Postby Arlos » Tue Aug 04, 2015 12:13 pm

Hedge funds often get absolutely terrible returns overall, especially once you take care of fees. There are obvious exceptions, but what hedge funds are REALLY great at is making money for the hedge fund manager.

Hedge fund managers generally charge a fee of 2% of the total assets they have under management, plus a 20% skim of any profits the fund makes over some baseline value. Say you have a hedge fund with 50 billion in assets (many are far larger). The management of the fund takes 1 billion in fees right off the top, no matter how well the fund performs. Now, say the fund makes a 5% return, or 2.5 billion. The management takes 20% of that profit, or 500 mil. This means the assets in the fund, post fees, have gone up 1 billion, for a net return, post fees, of 2%, and the hedge fund management has taken in 1.5 billion total, which goes to pay the manager plus his staff, which usually is less than 20 people. Even paying them lavish salaries leaves huge sums going to the manager himself. Hedge fund managers can, and do, literally make over 1 BILLION a year in income for managing the fund. IIRC, the top managers come close to making 2 billion a year in individual income. Great work, if you can get it.
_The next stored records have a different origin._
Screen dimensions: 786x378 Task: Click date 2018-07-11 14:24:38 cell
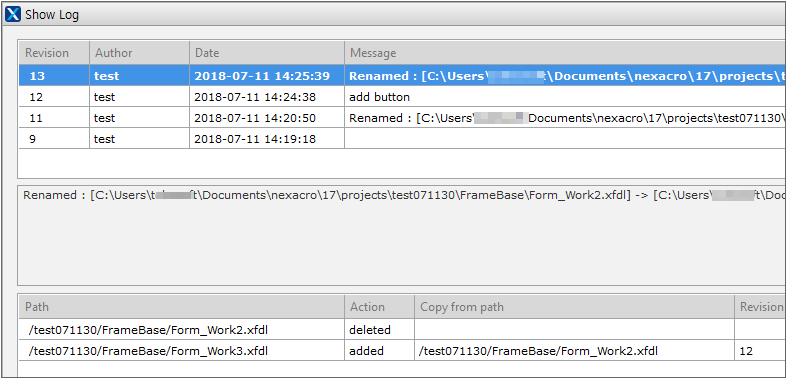(267, 97)
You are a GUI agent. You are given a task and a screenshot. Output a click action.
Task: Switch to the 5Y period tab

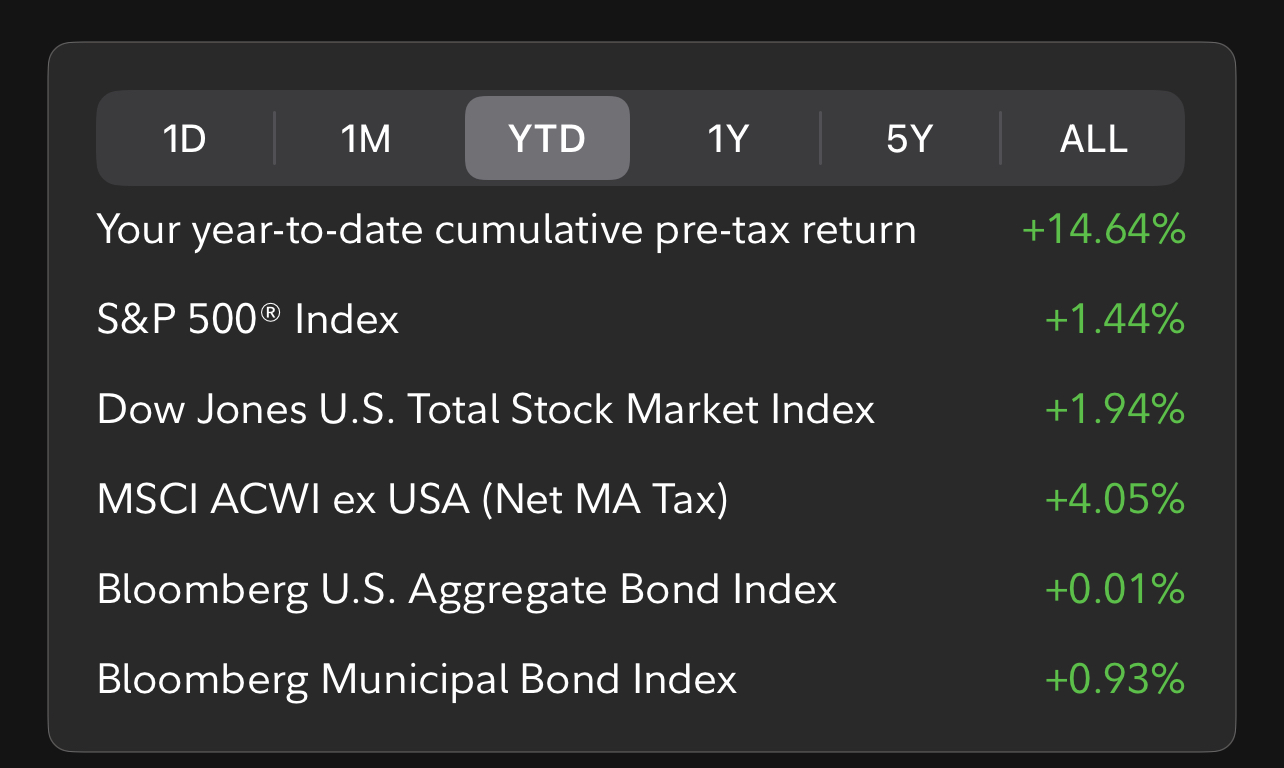pos(909,139)
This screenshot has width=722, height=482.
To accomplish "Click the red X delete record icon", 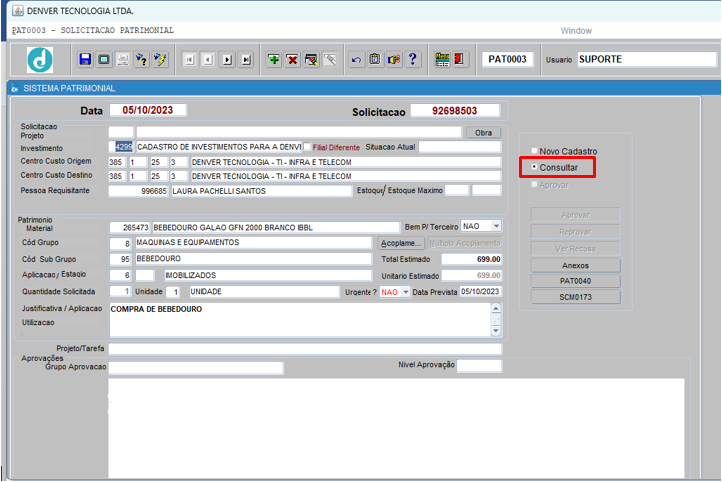I will (x=292, y=60).
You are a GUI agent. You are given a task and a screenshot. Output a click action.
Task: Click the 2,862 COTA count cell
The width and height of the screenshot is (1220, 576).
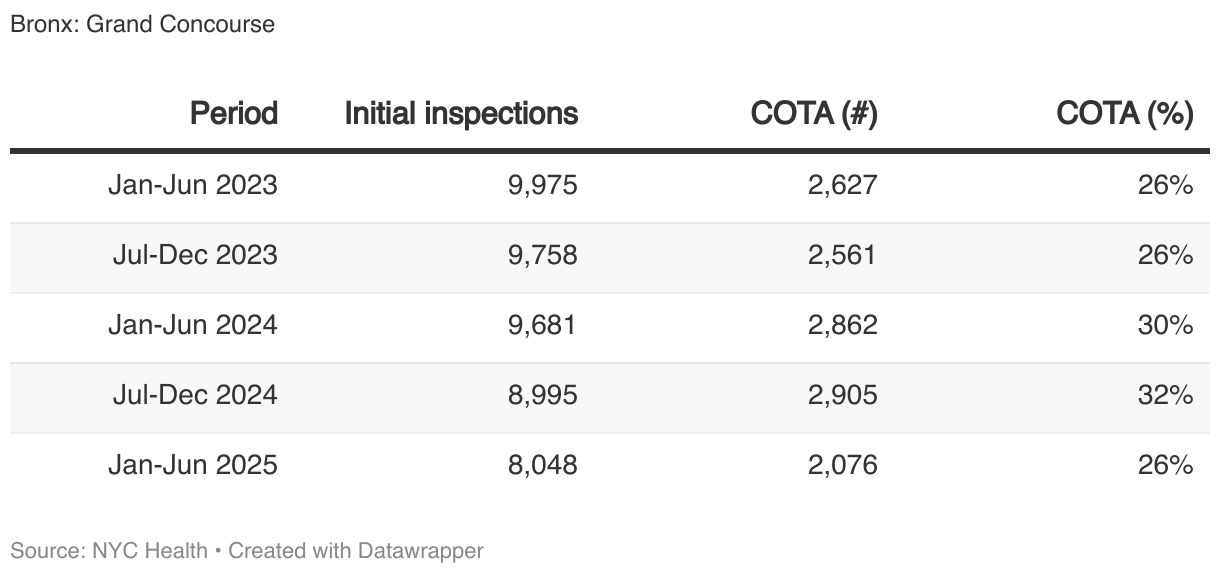[x=842, y=326]
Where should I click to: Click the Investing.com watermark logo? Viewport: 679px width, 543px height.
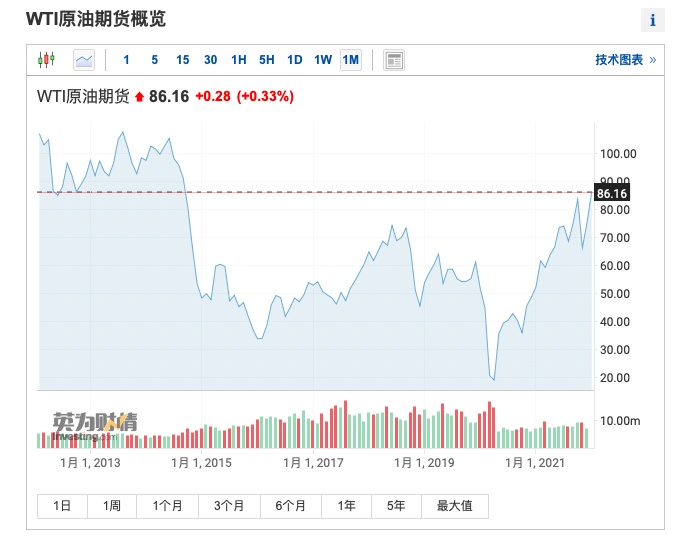coord(96,425)
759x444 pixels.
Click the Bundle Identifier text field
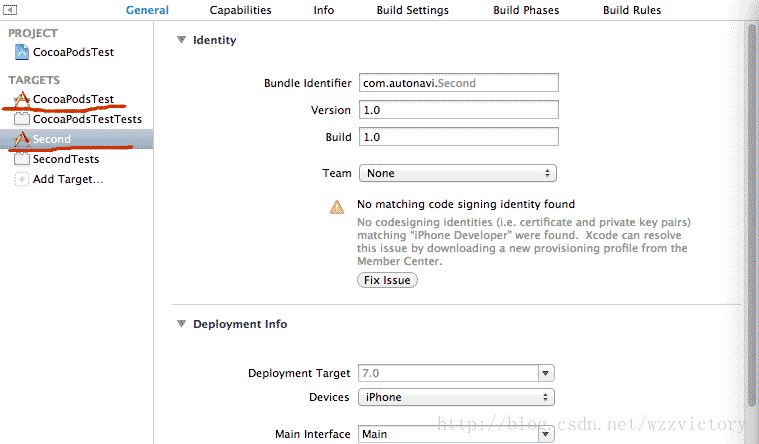[457, 83]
Yet if you look over the long term, the vast majority of investors will make more money off their investments simply by putting the funds into something like a market-tied ETF (ETF = Exchange Traded Fund, which are somewhat similar to the better-known mutual funds) of some kind, probably from Vanguard as they have the absolute lowest fees at about 0.19% (less than 1/10 of even the base fee for a hedge fund). Over the last 5 years, the Vanguard ETFs have, on average, severely out-performed hedge funds, actually. Even if the ETFs got the same returns (5%, say), investors in the ETFs would see their money grow by 4.81% after fees, compared to the 2% in the hedge fund example I gave above. Gosh, I wonder which seems the better value to me.... Yet the ETFs have been OUTPERFORMING the hedge funds, certainly so over the last 10+ years.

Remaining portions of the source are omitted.